Communauto visée par une demande d’action collective
Radio Canada
2026-01-07 13:15:00

Communauto est visée par une demande d’action collective. Une utilisatrice allègue que le service d’autopartage aurait contrevenu à la Loi sur la protection du consommateur (LPC) en prévoyant une date d’expiration à ses laissez-passer.
La demande, déposée en décembre à la Cour supérieure, vise plus particulièrement les laissez-passer Flex 20, qui permettraient d’effectuer 20 trajets d’une durée de 30 minutes.
La demanderesse, qui est représentée par Me Shawn Faguy du cabinet Faguy & Cie, déplore que ses laissez-passer non utilisés ne fussent plus valides un mois après l’achat.
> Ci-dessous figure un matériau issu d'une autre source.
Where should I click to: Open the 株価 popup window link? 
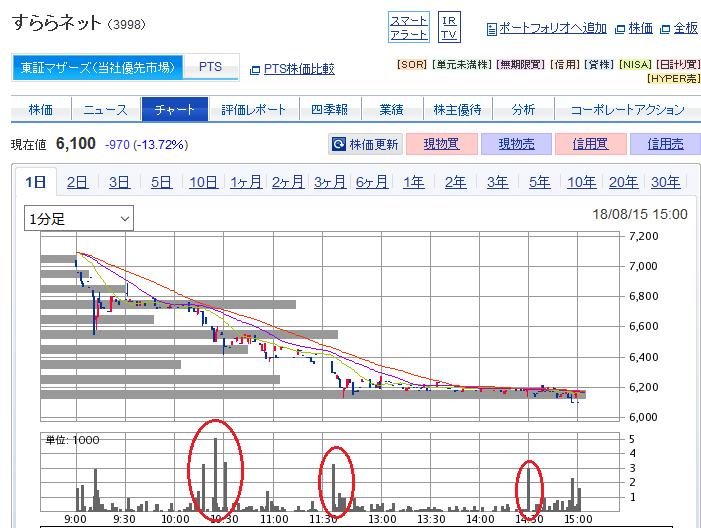(634, 28)
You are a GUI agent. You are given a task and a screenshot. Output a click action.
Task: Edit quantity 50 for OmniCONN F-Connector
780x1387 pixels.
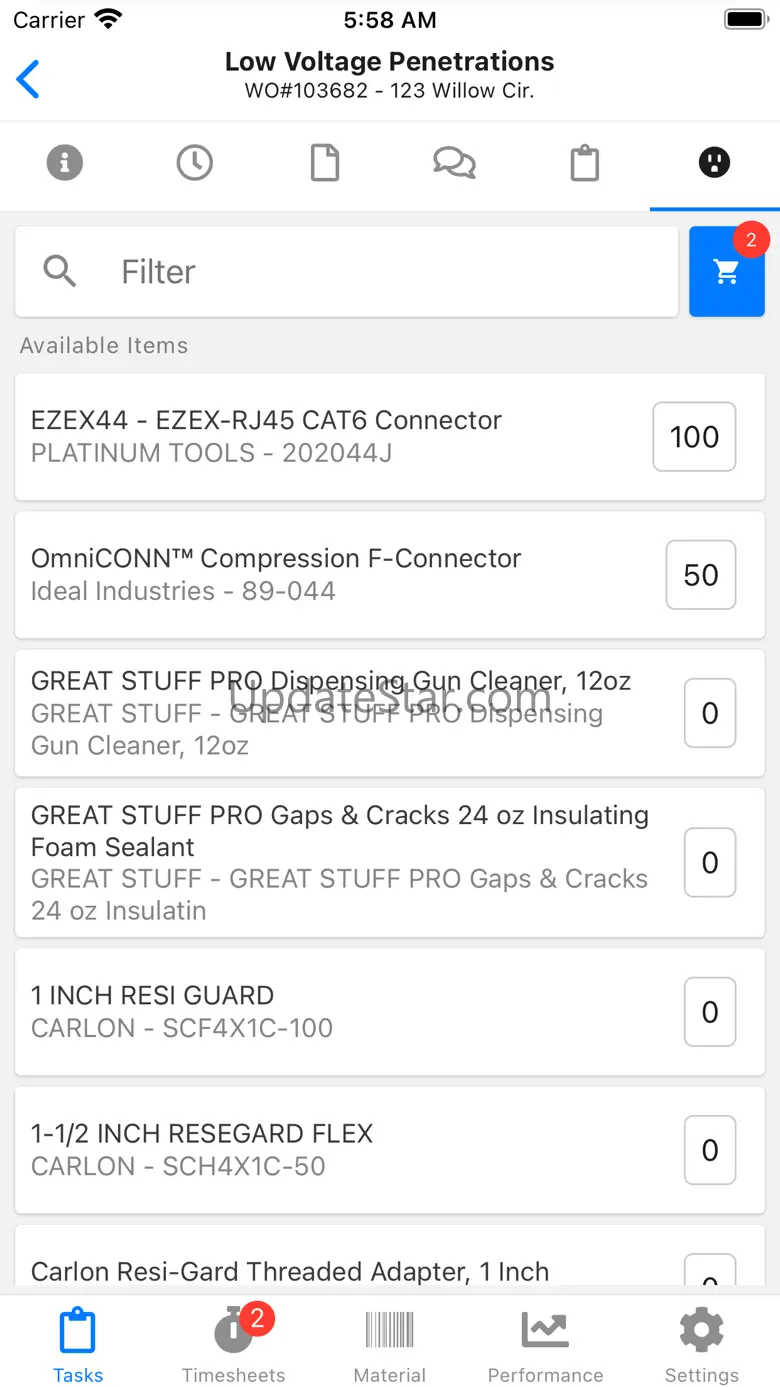point(700,575)
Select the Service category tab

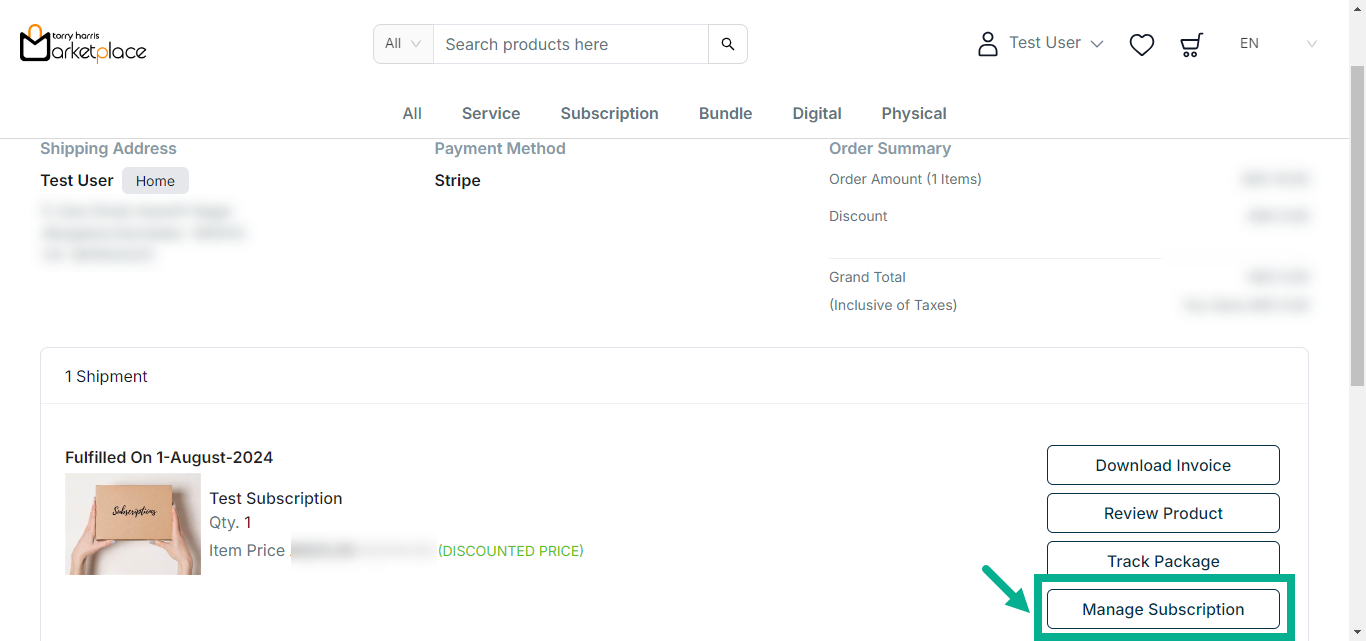tap(490, 114)
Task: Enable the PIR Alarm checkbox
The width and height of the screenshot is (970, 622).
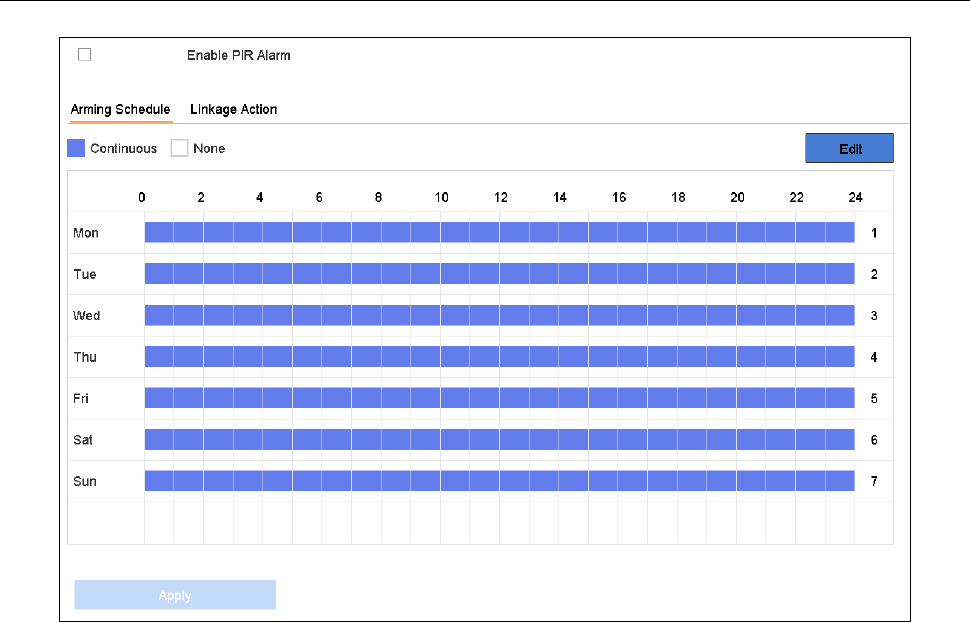Action: (x=84, y=55)
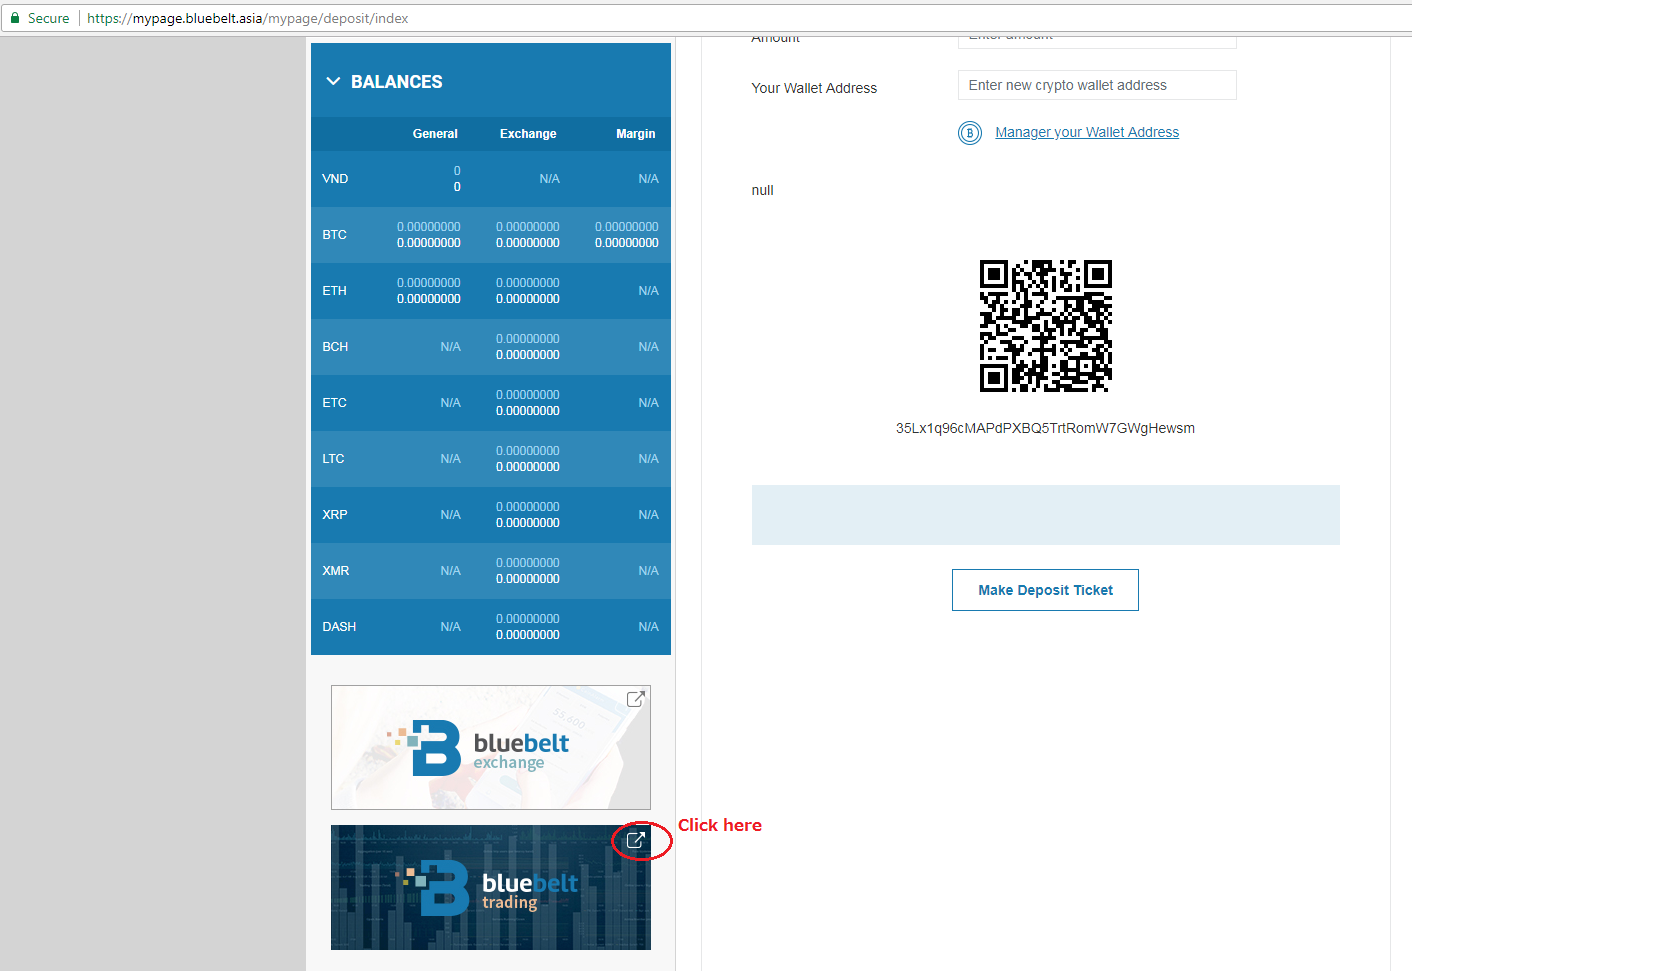Click the Bitcoin circle icon beside wallet link
Screen dimensions: 1664x971
click(x=969, y=133)
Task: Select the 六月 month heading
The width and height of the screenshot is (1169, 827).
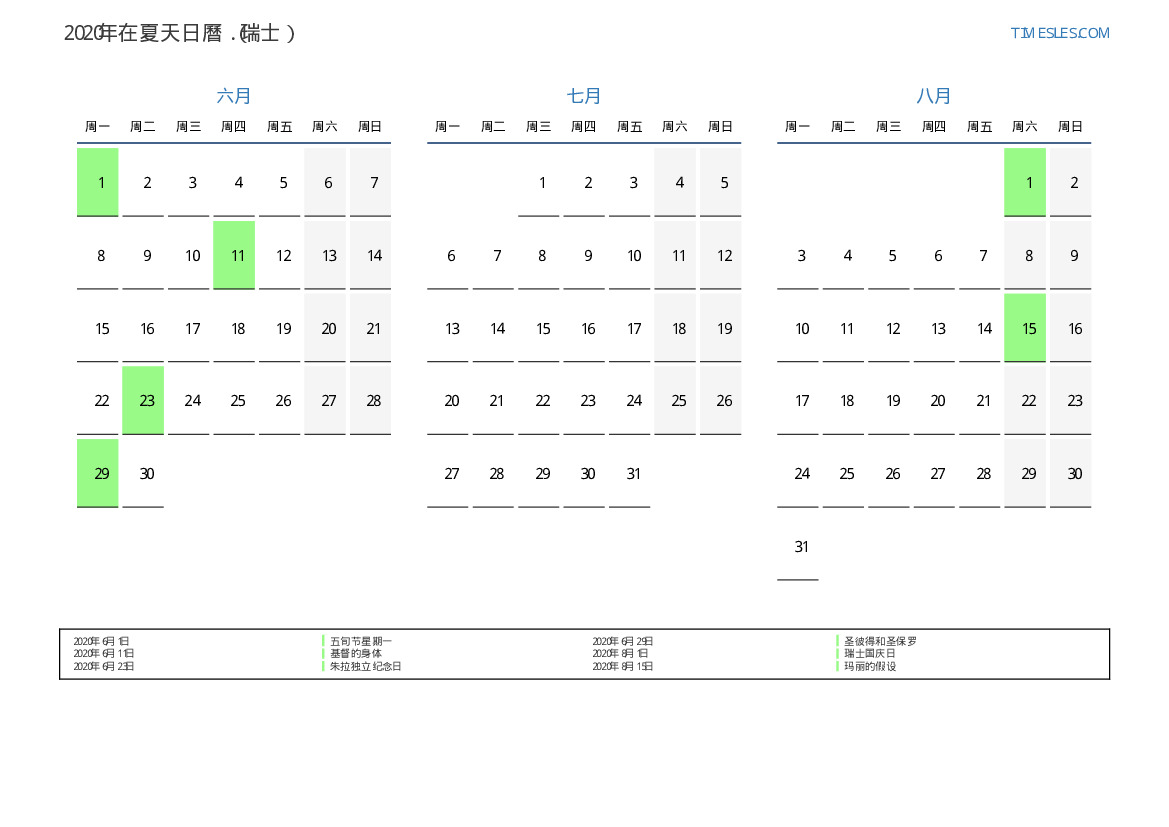Action: 234,96
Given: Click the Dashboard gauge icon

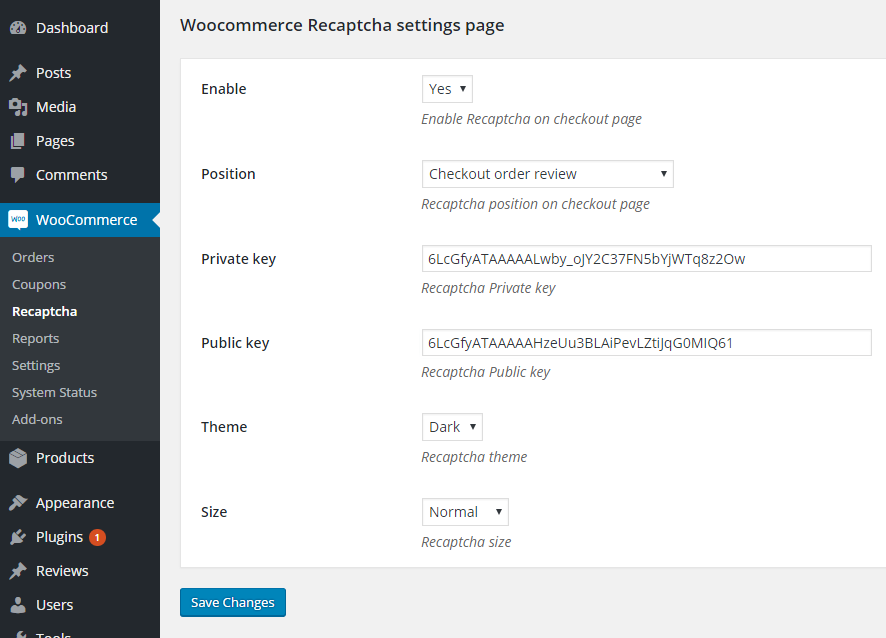Looking at the screenshot, I should 18,28.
Elle estime que leur expiration entre en contravention flagrante avec la LPC.
Elle accuse Communauto d’avoir sciemment adopté cette pratique illégale ou, à tout le moins, fait preuve d’ignorance, d’insouciance et de négligence sérieuse à l’égard des droits du consommateur, peut-on lire dans la requête.
« Communauto ne pouvait ignorer que la LPC interdit d’imposer des conditions entraînant la perte de sommes payées d’avance, notamment en lien avec les laissez-passer Flex 20 », ajoute-t-on. La demande vise les personnes qui ont acheté des laissez-passer Flex 20 et qui n’ont pas pu utiliser tous leurs trajets entre le 16 novembre 2022 et le 3 mars 2025.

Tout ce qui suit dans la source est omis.